> **WHAT YOU NEED TO DO**: Reproduce the following lines without any change.

--- Begin RECORDS PROVIDED ---

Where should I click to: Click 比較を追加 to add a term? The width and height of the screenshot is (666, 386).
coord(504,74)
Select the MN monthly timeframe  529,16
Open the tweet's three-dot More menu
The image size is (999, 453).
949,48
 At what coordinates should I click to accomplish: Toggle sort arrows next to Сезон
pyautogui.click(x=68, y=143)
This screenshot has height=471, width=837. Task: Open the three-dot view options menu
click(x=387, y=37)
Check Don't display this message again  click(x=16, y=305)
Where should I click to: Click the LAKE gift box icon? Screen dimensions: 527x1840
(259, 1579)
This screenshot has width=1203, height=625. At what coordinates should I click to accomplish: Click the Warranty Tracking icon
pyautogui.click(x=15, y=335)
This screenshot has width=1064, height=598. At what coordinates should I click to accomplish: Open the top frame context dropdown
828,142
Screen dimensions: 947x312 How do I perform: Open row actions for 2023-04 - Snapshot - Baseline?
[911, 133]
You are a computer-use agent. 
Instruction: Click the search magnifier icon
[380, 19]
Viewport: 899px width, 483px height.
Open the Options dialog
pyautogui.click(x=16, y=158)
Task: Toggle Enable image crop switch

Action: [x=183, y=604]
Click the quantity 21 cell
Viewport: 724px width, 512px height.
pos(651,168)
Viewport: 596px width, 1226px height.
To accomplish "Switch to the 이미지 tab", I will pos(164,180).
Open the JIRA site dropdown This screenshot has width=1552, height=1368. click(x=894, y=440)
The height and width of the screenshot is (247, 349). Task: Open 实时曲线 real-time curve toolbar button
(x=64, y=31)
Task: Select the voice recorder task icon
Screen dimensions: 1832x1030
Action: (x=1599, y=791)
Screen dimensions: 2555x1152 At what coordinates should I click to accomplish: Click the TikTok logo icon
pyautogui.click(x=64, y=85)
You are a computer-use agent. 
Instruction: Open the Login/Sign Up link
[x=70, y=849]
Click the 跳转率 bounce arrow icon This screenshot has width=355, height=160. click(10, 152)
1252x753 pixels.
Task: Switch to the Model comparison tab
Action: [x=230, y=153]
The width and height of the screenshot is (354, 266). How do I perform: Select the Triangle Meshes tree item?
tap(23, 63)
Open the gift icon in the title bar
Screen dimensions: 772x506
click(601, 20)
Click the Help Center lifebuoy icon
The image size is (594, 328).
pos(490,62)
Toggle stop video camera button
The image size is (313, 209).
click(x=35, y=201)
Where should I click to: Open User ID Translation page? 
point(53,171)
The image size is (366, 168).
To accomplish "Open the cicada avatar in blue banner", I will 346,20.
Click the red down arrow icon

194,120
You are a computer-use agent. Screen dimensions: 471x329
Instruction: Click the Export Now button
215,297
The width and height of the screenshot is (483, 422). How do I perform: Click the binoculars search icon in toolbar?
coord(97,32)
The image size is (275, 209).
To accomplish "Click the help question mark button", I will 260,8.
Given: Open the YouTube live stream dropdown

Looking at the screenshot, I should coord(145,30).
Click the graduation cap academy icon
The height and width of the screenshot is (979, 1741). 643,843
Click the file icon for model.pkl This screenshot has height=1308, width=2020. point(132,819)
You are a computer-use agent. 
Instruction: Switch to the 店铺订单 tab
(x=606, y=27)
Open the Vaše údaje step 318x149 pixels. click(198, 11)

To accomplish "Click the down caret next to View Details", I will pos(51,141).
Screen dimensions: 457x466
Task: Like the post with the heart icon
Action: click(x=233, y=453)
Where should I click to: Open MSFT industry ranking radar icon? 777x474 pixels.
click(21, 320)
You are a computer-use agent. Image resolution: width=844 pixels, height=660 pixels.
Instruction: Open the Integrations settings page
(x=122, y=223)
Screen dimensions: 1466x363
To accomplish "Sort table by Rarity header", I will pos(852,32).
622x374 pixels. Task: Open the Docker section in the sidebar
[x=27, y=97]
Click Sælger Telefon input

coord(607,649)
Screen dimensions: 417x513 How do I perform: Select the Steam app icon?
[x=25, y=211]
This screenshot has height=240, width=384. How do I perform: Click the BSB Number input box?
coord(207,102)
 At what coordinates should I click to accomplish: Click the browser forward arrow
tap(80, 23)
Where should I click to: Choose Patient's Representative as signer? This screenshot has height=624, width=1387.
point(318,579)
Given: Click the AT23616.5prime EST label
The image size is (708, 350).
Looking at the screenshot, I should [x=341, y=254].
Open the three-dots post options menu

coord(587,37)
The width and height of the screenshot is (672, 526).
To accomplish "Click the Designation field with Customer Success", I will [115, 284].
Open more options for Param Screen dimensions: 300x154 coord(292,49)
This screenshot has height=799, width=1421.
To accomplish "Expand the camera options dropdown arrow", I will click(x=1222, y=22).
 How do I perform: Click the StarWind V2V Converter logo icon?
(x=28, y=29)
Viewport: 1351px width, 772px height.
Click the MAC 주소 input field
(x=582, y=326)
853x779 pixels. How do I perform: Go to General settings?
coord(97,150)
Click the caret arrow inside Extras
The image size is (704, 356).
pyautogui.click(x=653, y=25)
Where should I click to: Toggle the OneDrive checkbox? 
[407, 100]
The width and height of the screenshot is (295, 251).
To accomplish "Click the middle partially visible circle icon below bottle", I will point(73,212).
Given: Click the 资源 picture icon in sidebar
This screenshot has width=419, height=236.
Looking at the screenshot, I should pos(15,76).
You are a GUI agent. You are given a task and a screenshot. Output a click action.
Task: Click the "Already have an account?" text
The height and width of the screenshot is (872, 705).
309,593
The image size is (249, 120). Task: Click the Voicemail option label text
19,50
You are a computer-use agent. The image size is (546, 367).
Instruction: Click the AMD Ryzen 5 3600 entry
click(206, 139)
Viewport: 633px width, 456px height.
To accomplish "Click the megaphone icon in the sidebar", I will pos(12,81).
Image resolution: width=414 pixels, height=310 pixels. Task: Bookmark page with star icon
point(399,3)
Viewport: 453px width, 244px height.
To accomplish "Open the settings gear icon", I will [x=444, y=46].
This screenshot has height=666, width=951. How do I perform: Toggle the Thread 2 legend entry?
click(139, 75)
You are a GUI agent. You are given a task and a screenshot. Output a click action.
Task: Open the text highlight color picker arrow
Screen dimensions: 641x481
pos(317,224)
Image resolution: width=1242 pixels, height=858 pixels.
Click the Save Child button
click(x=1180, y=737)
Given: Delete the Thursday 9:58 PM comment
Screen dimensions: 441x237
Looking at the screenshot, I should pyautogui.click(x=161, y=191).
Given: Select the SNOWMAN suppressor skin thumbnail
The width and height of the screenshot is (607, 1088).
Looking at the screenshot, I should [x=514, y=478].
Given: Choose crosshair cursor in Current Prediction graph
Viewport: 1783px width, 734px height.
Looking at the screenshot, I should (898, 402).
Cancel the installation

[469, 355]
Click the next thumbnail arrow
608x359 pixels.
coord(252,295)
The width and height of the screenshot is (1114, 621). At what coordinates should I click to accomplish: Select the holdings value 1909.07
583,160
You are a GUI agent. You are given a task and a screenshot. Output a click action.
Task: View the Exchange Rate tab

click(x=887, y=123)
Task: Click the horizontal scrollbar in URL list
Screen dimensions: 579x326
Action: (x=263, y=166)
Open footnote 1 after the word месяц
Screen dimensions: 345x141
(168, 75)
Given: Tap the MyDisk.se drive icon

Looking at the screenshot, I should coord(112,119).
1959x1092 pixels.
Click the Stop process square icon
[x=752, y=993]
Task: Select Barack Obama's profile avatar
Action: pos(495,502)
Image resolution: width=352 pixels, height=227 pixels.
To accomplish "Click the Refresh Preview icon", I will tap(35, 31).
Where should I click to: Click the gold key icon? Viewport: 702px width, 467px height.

--- End RECORDS PROVIDED ---

> **EXERCISE SOLUTION**:
Where should I click to: Click 比較を追加 to add a term? The width and height of the screenshot is (666, 386).
coord(504,74)
Select the MN monthly timeframe  529,16
Open the tweet's three-dot More menu
The image size is (999, 453).
949,48
 At what coordinates should I click to accomplish: Toggle sort arrows next to Сезон
pyautogui.click(x=68, y=143)
This screenshot has height=471, width=837. Task: Open the three-dot view options menu
click(x=387, y=37)
Check Don't display this message again  click(x=16, y=305)
Where should I click to: Click the LAKE gift box icon? Screen dimensions: 527x1840
(259, 1579)
This screenshot has width=1203, height=625. At what coordinates should I click to accomplish: Click the Warranty Tracking icon
pyautogui.click(x=15, y=335)
This screenshot has width=1064, height=598. At what coordinates should I click to accomplish: Open the top frame context dropdown
828,142
Screen dimensions: 947x312 How do I perform: Open row actions for 2023-04 - Snapshot - Baseline?
[911, 133]
You are a computer-use agent. 
Instruction: Click the search magnifier icon
[380, 19]
Viewport: 899px width, 483px height.
Open the Options dialog
pyautogui.click(x=16, y=158)
Task: Toggle Enable image crop switch

Action: [x=183, y=604]
Click the quantity 21 cell
Viewport: 724px width, 512px height.
pos(651,168)
Viewport: 596px width, 1226px height.
To accomplish "Switch to the 이미지 tab", I will pos(164,180).
Open the JIRA site dropdown This screenshot has width=1552, height=1368. click(x=894, y=440)
The height and width of the screenshot is (247, 349). Task: Open 实时曲线 real-time curve toolbar button
(x=64, y=31)
Task: Select the voice recorder task icon
Screen dimensions: 1832x1030
Action: (x=1599, y=791)
Screen dimensions: 2555x1152 At what coordinates should I click to accomplish: Click the TikTok logo icon
pyautogui.click(x=64, y=85)
You are a computer-use agent. 
Instruction: Open the Login/Sign Up link
[x=70, y=849]
Click the 跳转率 bounce arrow icon This screenshot has width=355, height=160. click(10, 152)
1252x753 pixels.
Task: Switch to the Model comparison tab
Action: [x=230, y=153]
The width and height of the screenshot is (354, 266). How do I perform: Select the Triangle Meshes tree item?
tap(23, 63)
Open the gift icon in the title bar
Screen dimensions: 772x506
click(601, 20)
Click the Help Center lifebuoy icon
The image size is (594, 328).
pos(490,62)
Toggle stop video camera button
The image size is (313, 209).
click(x=35, y=201)
Where should I click to: Open User ID Translation page? 
point(53,171)
The image size is (366, 168).
To accomplish "Open the cicada avatar in blue banner", I will 346,20.
Click the red down arrow icon

194,120
You are a computer-use agent. Screen dimensions: 471x329
Instruction: Click the Export Now button
215,297
The width and height of the screenshot is (483, 422). How do I perform: Click the binoculars search icon in toolbar?
coord(97,32)
The image size is (275, 209).
To accomplish "Click the help question mark button", I will 260,8.
Given: Open the YouTube live stream dropdown

Looking at the screenshot, I should coord(145,30).
Click the graduation cap academy icon
The height and width of the screenshot is (979, 1741). 643,843
Click the file icon for model.pkl This screenshot has height=1308, width=2020. point(132,819)
You are a computer-use agent. 
Instruction: Switch to the 店铺订单 tab
(x=606, y=27)
Open the Vaše údaje step 318x149 pixels. click(198, 11)

To accomplish "Click the down caret next to View Details", I will pos(51,141).
Screen dimensions: 457x466
Task: Like the post with the heart icon
Action: click(x=233, y=453)
Where should I click to: Open MSFT industry ranking radar icon? 777x474 pixels.
click(21, 320)
You are a computer-use agent. Image resolution: width=844 pixels, height=660 pixels.
Instruction: Open the Integrations settings page
(x=122, y=223)
Screen dimensions: 1466x363
To accomplish "Sort table by Rarity header", I will pos(852,32).
622x374 pixels. Task: Open the Docker section in the sidebar
[x=27, y=97]
Click Sælger Telefon input

coord(607,649)
Screen dimensions: 417x513 How do I perform: Select the Steam app icon?
[x=25, y=211]
This screenshot has height=240, width=384. How do I perform: Click the BSB Number input box?
coord(207,102)
 At what coordinates should I click to accomplish: Click the browser forward arrow
tap(80, 23)
Where should I click to: Choose Patient's Representative as signer? This screenshot has height=624, width=1387.
point(318,579)
Given: Click the AT23616.5prime EST label
The image size is (708, 350).
Looking at the screenshot, I should [x=341, y=254].
Open the three-dots post options menu

coord(587,37)
The width and height of the screenshot is (672, 526).
To accomplish "Click the Designation field with Customer Success", I will [115, 284].
Open more options for Param Screen dimensions: 300x154 coord(292,49)
This screenshot has height=799, width=1421.
To accomplish "Expand the camera options dropdown arrow", I will click(x=1222, y=22).
 How do I perform: Click the StarWind V2V Converter logo icon?
(x=28, y=29)
Viewport: 1351px width, 772px height.
Click the MAC 주소 input field
(x=582, y=326)
853x779 pixels. How do I perform: Go to General settings?
coord(97,150)
Click the caret arrow inside Extras
The image size is (704, 356).
pyautogui.click(x=653, y=25)
Where should I click to: Toggle the OneDrive checkbox? 
[407, 100]
The width and height of the screenshot is (295, 251).
To accomplish "Click the middle partially visible circle icon below bottle", I will point(73,212).
Given: Click the 资源 picture icon in sidebar
This screenshot has width=419, height=236.
Looking at the screenshot, I should pos(15,76).
You are a GUI agent. You are given a task and a screenshot. Output a click action.
Task: Click the "Already have an account?" text
The height and width of the screenshot is (872, 705).
309,593
The image size is (249, 120). Task: Click the Voicemail option label text
19,50
You are a computer-use agent. The image size is (546, 367).
Instruction: Click the AMD Ryzen 5 3600 entry
click(206, 139)
Viewport: 633px width, 456px height.
To accomplish "Click the megaphone icon in the sidebar", I will pos(12,81).
Image resolution: width=414 pixels, height=310 pixels. Task: Bookmark page with star icon
point(399,3)
Viewport: 453px width, 244px height.
To accomplish "Open the settings gear icon", I will [x=444, y=46].
This screenshot has height=666, width=951. How do I perform: Toggle the Thread 2 legend entry?
click(139, 75)
You are a GUI agent. You are given a task and a screenshot. Output a click action.
Task: Open the text highlight color picker arrow
Screen dimensions: 641x481
pos(317,224)
Image resolution: width=1242 pixels, height=858 pixels.
Click the Save Child button
click(x=1180, y=737)
Given: Delete the Thursday 9:58 PM comment
Screen dimensions: 441x237
Looking at the screenshot, I should pyautogui.click(x=161, y=191).
Given: Select the SNOWMAN suppressor skin thumbnail
The width and height of the screenshot is (607, 1088).
Looking at the screenshot, I should [x=514, y=478].
Given: Choose crosshair cursor in Current Prediction graph
Viewport: 1783px width, 734px height.
Looking at the screenshot, I should (898, 402).
Cancel the installation

[469, 355]
Click the next thumbnail arrow
608x359 pixels.
coord(252,295)
The width and height of the screenshot is (1114, 621). At what coordinates should I click to accomplish: Select the holdings value 1909.07
583,160
You are a GUI agent. You are given a task and a screenshot. Output a click action.
Task: View the Exchange Rate tab

click(x=887, y=123)
Task: Click the horizontal scrollbar in URL list
Screen dimensions: 579x326
Action: (x=263, y=166)
Open footnote 1 after the word месяц
Screen dimensions: 345x141
(168, 75)
Given: Tap the MyDisk.se drive icon

Looking at the screenshot, I should coord(112,119).
1959x1092 pixels.
Click the Stop process square icon
[x=752, y=993]
Task: Select Barack Obama's profile avatar
Action: pos(495,502)
Image resolution: width=352 pixels, height=227 pixels.
To accomplish "Click the Refresh Preview icon", I will tap(35, 31).
Where should I click to: Click the gold key icon? Viewport: 702px width, 467px height.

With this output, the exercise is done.